The increase in patients is seen in community contact with RSV through emergency departments, as well as in acute care situations that result in hospital admissions.   Consequently, patients are experiencing longer wait times to be seen in emergency rooms, and for admission if they need more support than can be had in emergency rooms.

“Our hospitals are prepared to care for very sick children; however, this latest surge is straining capacity,” Atlas said. “There is a nationwide shortage of clinicians with the special skills needed to care for sick children, leaving our hospitals unable to staff about one-fifth of available pediatric beds.” 

“We encourage families with children who have less urgent medical needs to seek care first from their pediatrician or in an urgent care setting,” continued Atlas. “Help us to preserve limited hospital resources for those who need more advanced care.”

The mainstay of RSV treatment is breathing supportive care.  

“One of the main symptoms you’re looking for in a baby or small child is increased work of breathing.

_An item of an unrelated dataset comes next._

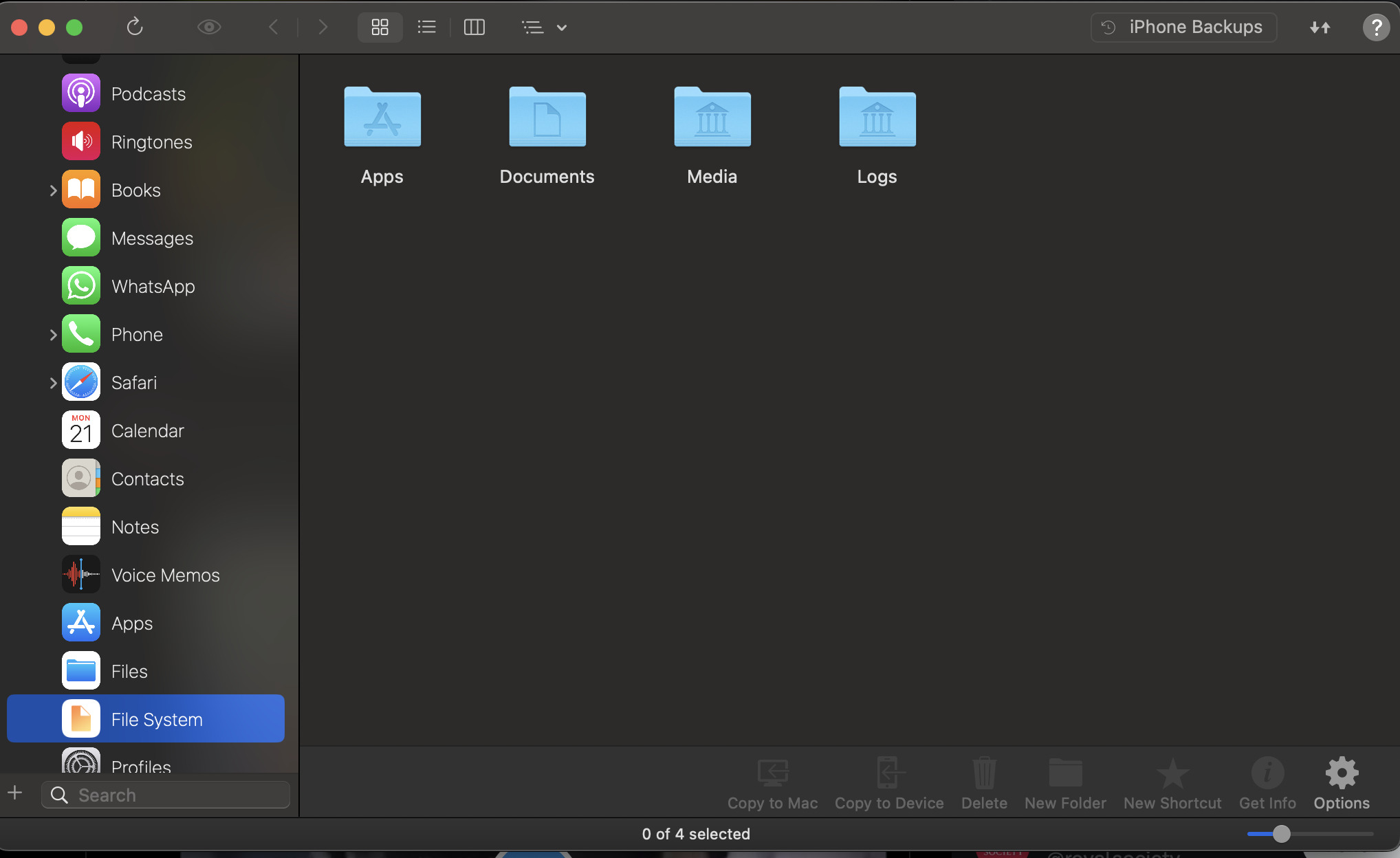Open Voice Memos in sidebar
The width and height of the screenshot is (1400, 858).
coord(165,575)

If your baby or toddler is working hard to breathe, it’s time to seek medical attention,” said Bernier. “When the severity of the illness reaches of the point of a child having to be admitted as an inpatient, the central treatment element is oxygen therapy, often with specialized nasal cannulas, and intravenous hydration.  If the illness escalates to the point where treatment in the pediatric intensive care unit is needed, children receive increased monitoring of breathing and heart rate and even higher flows of oxygen, perhaps even with pressure with a C-PAP machine. In the most severe illness, a child may be intubated, but that is the least seen scenario.”

“You want to take action quickly if your baby or small child is refusing to eat or breathing so hard, they can’t take a bottle or breastfeed, or their ribs are sucking in with every breath,” said Custer.

While RSV is typically seen in those under the age of three years, older children with underlying, chronic medical conditions like asthma or neurological disorders are also dangerously susceptible.

“Along with reports of our local emergency care providers reporting a surge in pediatric cases, we’ve also received reports that one local hospital’s pediatric intensive care unit is full-and has been for several days. RSV appears to be adding stress to the overall system and PICU beds are hard to come by, which is in line with what hospitals are seeing at the national level.  We’re also seeing outbreaks of RSV in city schools,” stated Arinze Ifekauche, director of communications of the Baltimore City Health Department.

Immunity against RSV and other viruses among children may be down because there was not as much opportunity for the virus to circulate over these last couple years during the pandemic. “While there is no vaccination for RSV, we can reduce the spread by practicing habits like good hand washing, staying home if you are sick, not sending your children to school or daycare when they are sick, and isolating from those who are especially vulnerable to becoming infected (especially infants), and getting available vaccinations such as for the flu and COVID,” said Custer.